Below are the records; return every line from the one that contains "Where should I" to the last, exactly, skipping the pictures.

------ Dataset records

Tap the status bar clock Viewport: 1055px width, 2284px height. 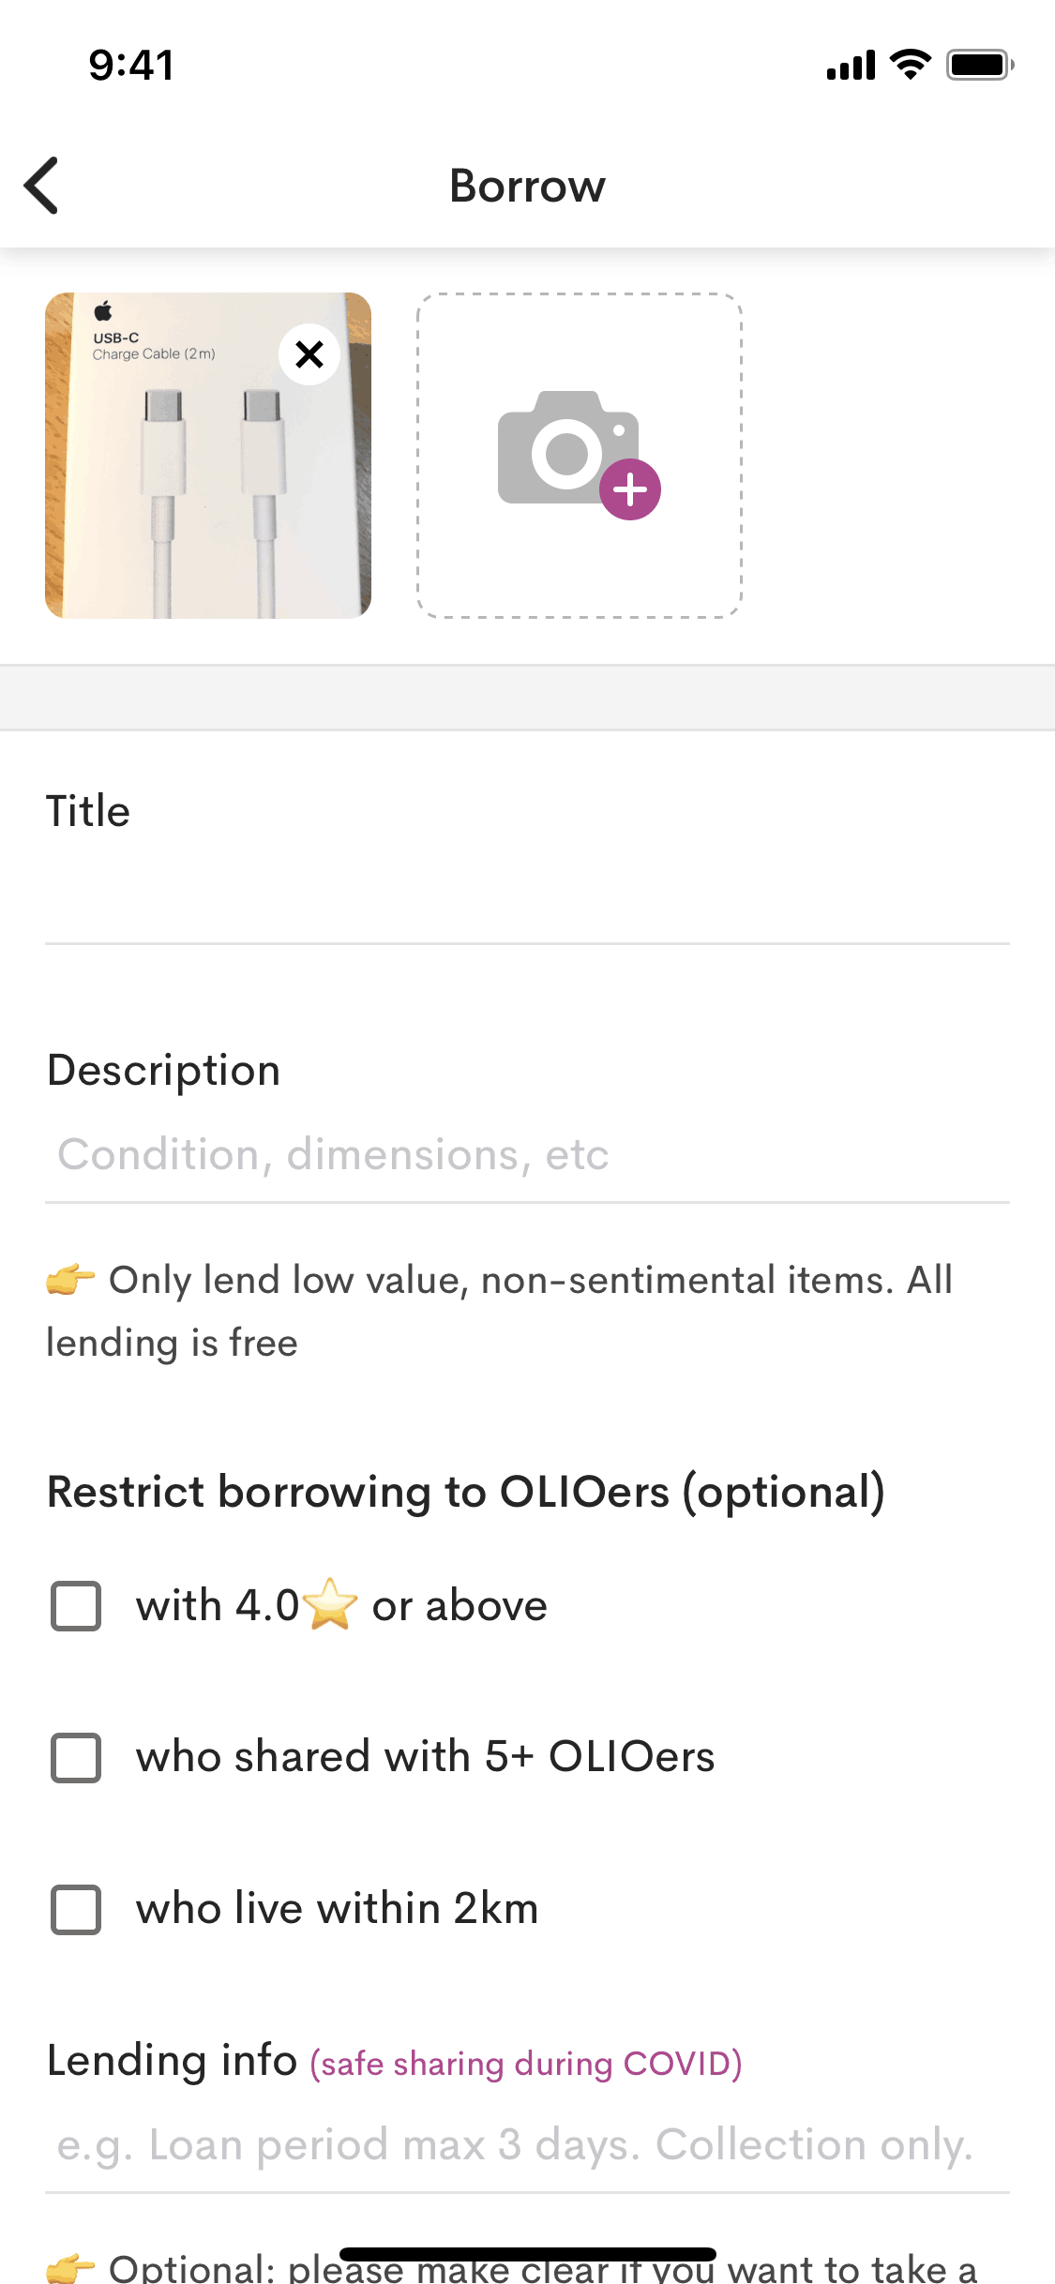tap(131, 65)
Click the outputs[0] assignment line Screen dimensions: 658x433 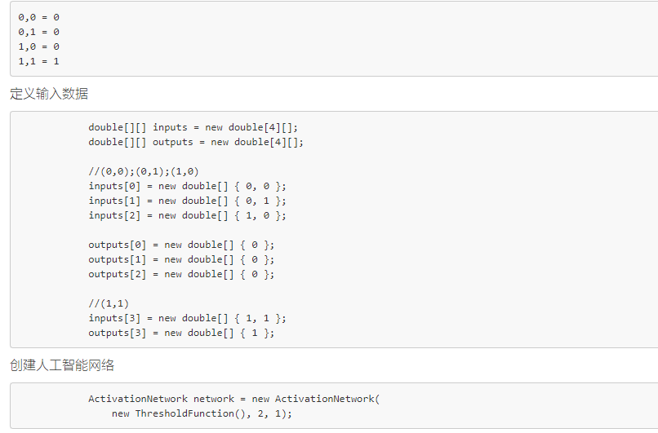coord(181,245)
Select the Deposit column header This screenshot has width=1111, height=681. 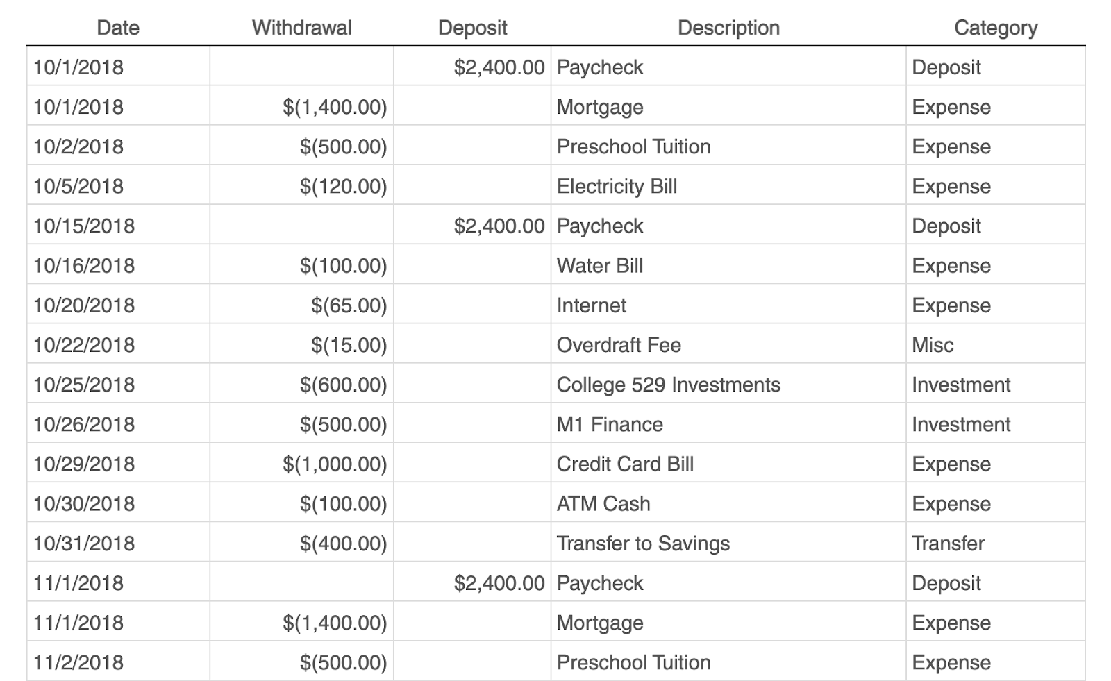pos(472,28)
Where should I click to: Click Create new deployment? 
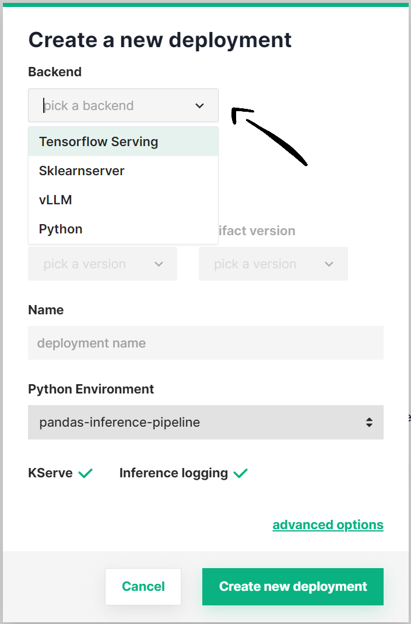[x=293, y=586]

------------

Answer for the task
Where should I click to: Click Create new deployment? 
[x=293, y=586]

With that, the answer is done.